■ WORK ITEM
For this exercise, reproduce the entries below exactly, but only from the line containing "Given: Open Skype from the taskbar" through the line containing "Task: Select the Crit Rate stat row", both included.

++++++++++

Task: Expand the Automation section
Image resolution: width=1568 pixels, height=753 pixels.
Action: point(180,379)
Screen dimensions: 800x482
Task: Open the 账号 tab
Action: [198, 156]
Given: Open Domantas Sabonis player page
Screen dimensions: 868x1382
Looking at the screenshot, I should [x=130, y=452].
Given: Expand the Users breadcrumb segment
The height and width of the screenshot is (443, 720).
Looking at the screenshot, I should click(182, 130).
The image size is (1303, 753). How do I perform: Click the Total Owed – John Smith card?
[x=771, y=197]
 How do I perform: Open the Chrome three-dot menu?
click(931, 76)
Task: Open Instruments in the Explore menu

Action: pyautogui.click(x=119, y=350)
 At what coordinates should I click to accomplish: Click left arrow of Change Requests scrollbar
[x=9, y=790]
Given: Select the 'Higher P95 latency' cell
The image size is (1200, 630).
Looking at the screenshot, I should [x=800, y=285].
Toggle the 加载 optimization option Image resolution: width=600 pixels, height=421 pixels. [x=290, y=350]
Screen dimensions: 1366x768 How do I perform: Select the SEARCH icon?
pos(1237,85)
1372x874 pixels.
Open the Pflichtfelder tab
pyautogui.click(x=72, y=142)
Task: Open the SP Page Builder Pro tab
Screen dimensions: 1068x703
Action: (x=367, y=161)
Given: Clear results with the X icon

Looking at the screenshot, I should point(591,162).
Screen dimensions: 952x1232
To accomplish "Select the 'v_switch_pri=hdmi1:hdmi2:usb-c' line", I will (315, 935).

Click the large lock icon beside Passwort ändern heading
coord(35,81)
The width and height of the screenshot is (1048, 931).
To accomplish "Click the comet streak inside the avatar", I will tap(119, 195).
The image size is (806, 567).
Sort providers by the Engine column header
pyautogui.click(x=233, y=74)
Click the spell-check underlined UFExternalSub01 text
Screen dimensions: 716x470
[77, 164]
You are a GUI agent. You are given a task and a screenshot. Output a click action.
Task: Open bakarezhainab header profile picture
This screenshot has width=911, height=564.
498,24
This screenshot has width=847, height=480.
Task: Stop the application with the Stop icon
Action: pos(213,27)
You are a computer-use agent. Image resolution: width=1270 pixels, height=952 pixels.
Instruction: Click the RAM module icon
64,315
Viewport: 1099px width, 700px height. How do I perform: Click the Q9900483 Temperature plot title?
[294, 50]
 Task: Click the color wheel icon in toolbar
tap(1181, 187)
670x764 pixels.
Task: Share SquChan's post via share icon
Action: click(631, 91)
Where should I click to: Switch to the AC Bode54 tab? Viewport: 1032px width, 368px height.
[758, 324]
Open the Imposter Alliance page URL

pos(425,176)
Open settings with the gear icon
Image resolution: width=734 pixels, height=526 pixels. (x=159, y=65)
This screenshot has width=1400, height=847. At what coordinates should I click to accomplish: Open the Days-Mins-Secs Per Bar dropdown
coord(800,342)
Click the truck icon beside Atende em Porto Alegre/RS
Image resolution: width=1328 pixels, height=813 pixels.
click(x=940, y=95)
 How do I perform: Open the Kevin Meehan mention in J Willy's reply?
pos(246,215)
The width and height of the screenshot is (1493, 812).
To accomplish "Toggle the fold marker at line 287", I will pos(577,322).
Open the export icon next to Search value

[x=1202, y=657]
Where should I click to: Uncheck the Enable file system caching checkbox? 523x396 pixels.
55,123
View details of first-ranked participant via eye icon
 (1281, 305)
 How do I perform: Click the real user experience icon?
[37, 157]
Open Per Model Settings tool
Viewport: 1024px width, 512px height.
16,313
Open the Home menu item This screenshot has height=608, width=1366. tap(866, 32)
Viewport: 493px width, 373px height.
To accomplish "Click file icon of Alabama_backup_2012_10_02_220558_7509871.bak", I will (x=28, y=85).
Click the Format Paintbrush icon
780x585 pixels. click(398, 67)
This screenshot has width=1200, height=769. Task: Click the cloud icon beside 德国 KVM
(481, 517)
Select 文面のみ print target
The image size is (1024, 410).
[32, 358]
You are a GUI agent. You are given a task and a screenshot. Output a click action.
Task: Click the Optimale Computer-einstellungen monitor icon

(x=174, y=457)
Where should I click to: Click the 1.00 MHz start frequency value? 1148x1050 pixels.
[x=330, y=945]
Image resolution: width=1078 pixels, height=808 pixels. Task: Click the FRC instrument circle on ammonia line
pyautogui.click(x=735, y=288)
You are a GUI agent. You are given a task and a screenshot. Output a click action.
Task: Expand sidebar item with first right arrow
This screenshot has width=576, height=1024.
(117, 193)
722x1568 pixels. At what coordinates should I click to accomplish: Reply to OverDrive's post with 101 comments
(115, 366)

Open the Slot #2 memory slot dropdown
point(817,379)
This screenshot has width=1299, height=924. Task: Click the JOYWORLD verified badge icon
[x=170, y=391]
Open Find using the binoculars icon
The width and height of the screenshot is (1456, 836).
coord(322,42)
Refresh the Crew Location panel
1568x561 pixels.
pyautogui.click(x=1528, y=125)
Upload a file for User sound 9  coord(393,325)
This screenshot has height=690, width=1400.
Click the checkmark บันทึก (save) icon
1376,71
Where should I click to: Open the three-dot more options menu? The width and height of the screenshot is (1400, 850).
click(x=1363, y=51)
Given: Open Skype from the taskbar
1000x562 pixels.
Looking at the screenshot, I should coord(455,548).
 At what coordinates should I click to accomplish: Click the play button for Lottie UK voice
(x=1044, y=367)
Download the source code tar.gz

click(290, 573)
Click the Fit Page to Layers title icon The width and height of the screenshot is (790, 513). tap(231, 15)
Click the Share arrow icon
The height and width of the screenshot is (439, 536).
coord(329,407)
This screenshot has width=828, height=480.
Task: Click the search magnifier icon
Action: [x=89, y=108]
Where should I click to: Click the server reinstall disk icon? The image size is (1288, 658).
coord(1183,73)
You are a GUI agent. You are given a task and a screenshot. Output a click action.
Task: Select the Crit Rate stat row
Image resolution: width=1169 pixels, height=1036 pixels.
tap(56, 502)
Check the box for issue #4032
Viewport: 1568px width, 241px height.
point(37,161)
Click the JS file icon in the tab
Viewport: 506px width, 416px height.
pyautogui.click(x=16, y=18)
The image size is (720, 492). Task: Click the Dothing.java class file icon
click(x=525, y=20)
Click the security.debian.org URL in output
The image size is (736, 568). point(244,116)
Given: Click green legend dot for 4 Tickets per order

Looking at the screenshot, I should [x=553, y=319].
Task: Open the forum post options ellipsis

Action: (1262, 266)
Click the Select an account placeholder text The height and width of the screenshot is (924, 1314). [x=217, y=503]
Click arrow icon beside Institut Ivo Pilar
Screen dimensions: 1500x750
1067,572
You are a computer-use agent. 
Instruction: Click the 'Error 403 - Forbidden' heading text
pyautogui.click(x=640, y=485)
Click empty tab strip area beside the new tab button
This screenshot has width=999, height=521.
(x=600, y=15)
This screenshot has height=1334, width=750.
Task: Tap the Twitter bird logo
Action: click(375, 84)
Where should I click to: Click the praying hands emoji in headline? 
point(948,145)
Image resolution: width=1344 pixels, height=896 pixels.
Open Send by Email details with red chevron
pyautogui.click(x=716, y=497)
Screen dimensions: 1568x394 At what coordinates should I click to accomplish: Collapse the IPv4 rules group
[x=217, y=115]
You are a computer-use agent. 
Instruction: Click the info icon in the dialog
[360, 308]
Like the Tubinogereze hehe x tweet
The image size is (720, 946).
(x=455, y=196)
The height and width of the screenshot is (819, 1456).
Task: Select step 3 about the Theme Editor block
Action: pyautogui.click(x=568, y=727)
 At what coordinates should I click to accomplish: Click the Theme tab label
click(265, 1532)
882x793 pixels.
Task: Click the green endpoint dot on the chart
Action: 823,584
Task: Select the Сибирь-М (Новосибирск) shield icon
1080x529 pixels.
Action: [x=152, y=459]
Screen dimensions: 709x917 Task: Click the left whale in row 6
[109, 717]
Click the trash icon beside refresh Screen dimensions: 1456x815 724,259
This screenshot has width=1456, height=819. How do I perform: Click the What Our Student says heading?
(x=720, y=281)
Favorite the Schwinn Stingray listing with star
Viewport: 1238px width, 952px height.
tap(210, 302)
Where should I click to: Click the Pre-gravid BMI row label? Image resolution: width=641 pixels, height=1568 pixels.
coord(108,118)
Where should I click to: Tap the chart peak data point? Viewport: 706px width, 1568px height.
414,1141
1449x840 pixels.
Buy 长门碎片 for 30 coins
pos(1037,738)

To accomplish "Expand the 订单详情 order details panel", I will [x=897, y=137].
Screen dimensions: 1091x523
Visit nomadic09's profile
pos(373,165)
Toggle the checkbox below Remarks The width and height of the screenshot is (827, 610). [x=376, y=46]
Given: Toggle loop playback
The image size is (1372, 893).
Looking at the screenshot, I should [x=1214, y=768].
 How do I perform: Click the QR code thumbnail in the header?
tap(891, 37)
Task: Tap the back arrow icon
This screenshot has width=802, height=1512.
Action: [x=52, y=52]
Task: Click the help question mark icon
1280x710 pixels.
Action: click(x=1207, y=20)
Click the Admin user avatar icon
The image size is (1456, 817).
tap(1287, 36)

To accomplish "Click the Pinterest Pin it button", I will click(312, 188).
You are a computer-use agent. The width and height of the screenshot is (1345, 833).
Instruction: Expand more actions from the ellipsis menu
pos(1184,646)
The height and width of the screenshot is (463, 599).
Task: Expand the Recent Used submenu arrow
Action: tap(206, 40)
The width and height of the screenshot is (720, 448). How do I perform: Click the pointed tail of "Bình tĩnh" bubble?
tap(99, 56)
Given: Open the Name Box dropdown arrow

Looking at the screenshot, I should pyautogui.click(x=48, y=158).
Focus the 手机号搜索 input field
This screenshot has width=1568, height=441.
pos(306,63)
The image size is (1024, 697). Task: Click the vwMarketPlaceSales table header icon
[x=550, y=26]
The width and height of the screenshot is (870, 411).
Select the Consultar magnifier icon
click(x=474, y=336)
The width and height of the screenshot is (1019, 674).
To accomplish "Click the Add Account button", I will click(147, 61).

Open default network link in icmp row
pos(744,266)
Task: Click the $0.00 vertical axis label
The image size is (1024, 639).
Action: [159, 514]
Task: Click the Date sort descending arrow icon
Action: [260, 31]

++++++++++

■ ANSWER BOX
Given: Open Skype from the taskbar
1000x562 pixels.
Looking at the screenshot, I should coord(455,548).
 At what coordinates should I click to accomplish: Click the play button for Lottie UK voice
(x=1044, y=367)
Download the source code tar.gz

click(290, 573)
Click the Fit Page to Layers title icon The width and height of the screenshot is (790, 513). tap(231, 15)
Click the Share arrow icon
The height and width of the screenshot is (439, 536).
coord(329,407)
This screenshot has width=828, height=480.
Task: Click the search magnifier icon
Action: [x=89, y=108]
Where should I click to: Click the server reinstall disk icon? The image size is (1288, 658).
coord(1183,73)
You are a GUI agent. You are given a task and a screenshot. Output a click action.
Task: Select the Crit Rate stat row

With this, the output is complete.